17 Minutes to Think

In a Twitter poll, senior Spencer Kaleko wins cross country MVP with more than 50 percent of the vote

Green and black Nikes laced, crouched at the start line, senior Spencer Kaleko reminds himself that everyone surrounding him is about to run the same course and experience the same difficulties. He tries to keep his “killer mentality,” ready to show off his training. Once the race begins, he’s in the zone.

“You’ve got 17 minutes to think about something,” Kaleko said. “A lot of the time a song gets stuck in my head and I’ll be one line of it for about a mile. That sucks. Other times, I’ll be like ‘Why do I run cross country?’ That pops into everyone’s head.”

Seventeen minutes later, the race is over —  a moment of relief. Kaleko claims that the end of a cross country race is the best feeling in the world. Some of his most satisfying memories were at the finish line. After meets, he enjoys breakfast with his family, then typically spends some time hanging out with his teammates.
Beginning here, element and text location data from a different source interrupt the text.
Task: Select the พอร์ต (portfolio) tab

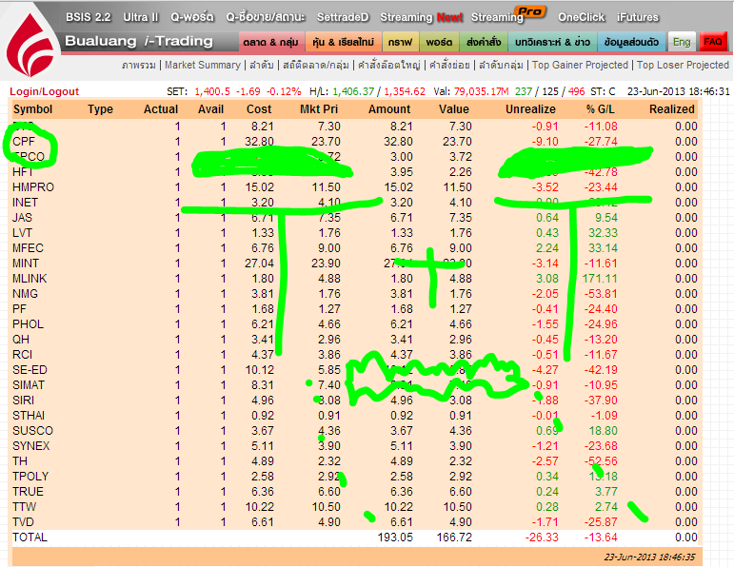Action: (x=439, y=42)
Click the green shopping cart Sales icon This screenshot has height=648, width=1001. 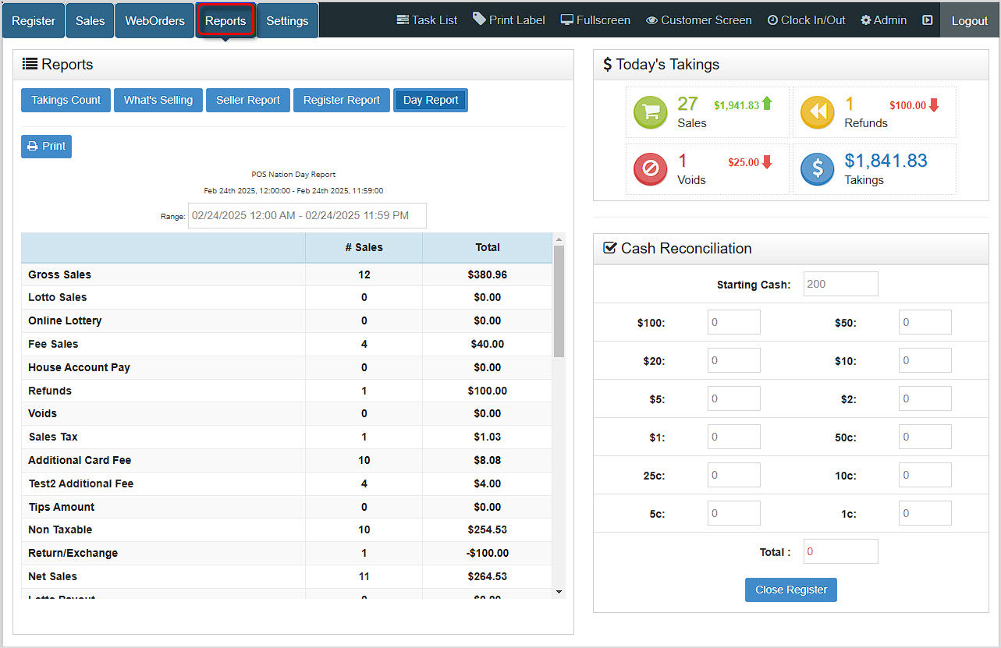tap(650, 112)
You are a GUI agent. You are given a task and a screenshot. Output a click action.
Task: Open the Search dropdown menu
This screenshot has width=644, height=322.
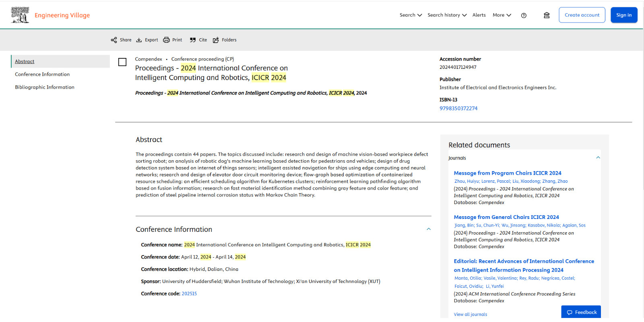point(411,15)
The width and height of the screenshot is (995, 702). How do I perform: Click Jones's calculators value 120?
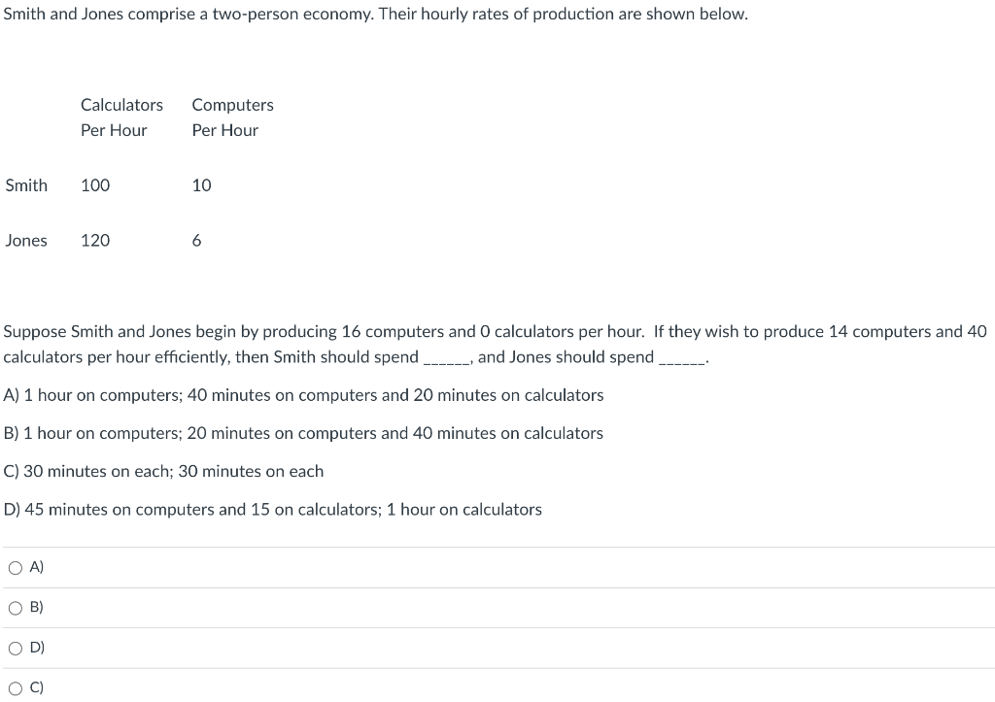95,241
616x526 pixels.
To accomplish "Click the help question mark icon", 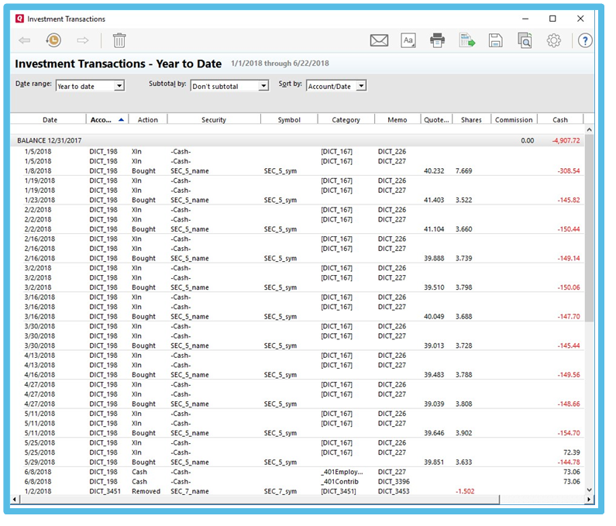I will (585, 40).
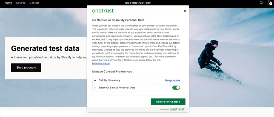Click the OneTrust logo in dialog header

(x=103, y=11)
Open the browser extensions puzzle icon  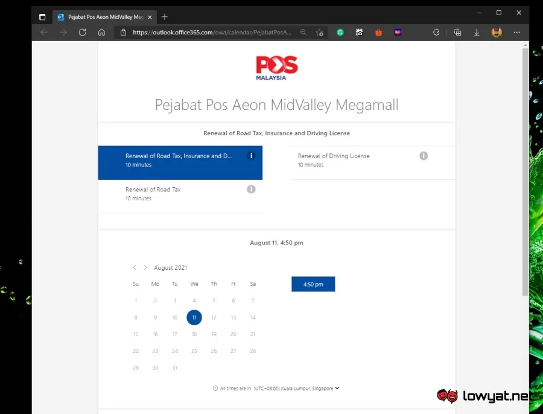(436, 32)
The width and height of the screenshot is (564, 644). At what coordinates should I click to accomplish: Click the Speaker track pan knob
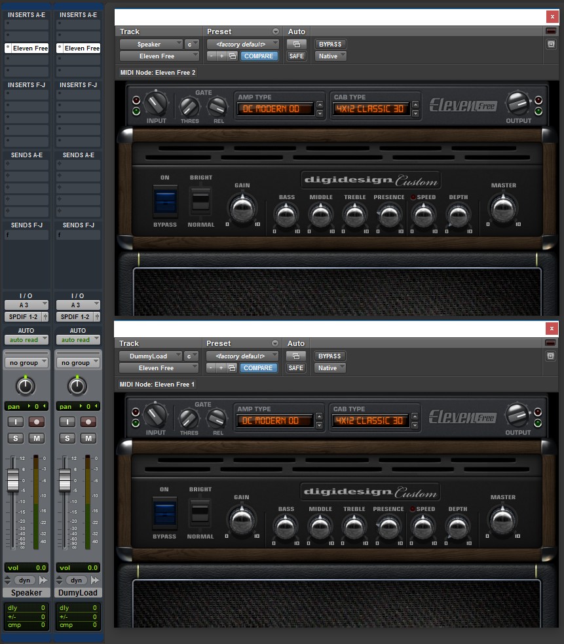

“Without  there, I would not be where I am today”, Kaleko said. “A lot of guys on the team might be more dedicated than me. I don’t know if they realize it, but they are always pushing me and I’m always trying to catch up to them.”

Kaleko’s solid support system doesn’t end with his teammates though. He possesses an encouraging family that constantly urges him to prove what he can do.

“It’s not being rude or forcing me to go out running, just asks me ‘Is this all you can do, are you doing everything you can?’” Kaleko said. “A lot of the time I know I’m not and he helps me realize that.”

Justin Stigge has been coaching Kaleko for a third of his life, beginning in middle school. Like his dad, Stigge helps Kaleko remain focused on his goals.

“Every kid, when they’re a seventh or eighth grader is squirrely and immature and Spencer was a typical seventh or eighth grader,” Stigge said. “He’s grown a lot since and now I think kids look to him as a leader for the team.”

With the help of Stigge and the other cross country coaches leading the team to success, the wrestling room has become a second home for Kaleko. He remembers meaningful conversations with teammates there. Spending time doing abs and pre-core exercises before taking 40 to 45 minutes to run outside is the norm for him.

“The streets around Northwest: I’ve run them a thousand times,” Kaleko said. “They’re like a home to me.”

The streets around Northwest, they’re like a home to me.”

— Spencer Kaleko

Considering that the world of sports has been a major piece of Kaleko’s life for so long, it’s no surprise that he hopes to pursue a career involving sports medicine.

“I want to be a physician’s assistant in the sports medicine world and, if possible, work for an athletic program, like a college or even a pro team,” Kaleko said. “That would be really cool. I want to enjoy my career, I don’t want to be stuck with a job that isn’t fun. No matter what I do, I know I’ll be a runner for life.”

Kaleko was voted cross-country MVP over juniors Gracie Goodpaster and Kiara Stamati, and sophomore Brian Harrell. A total of 298 votes were cast.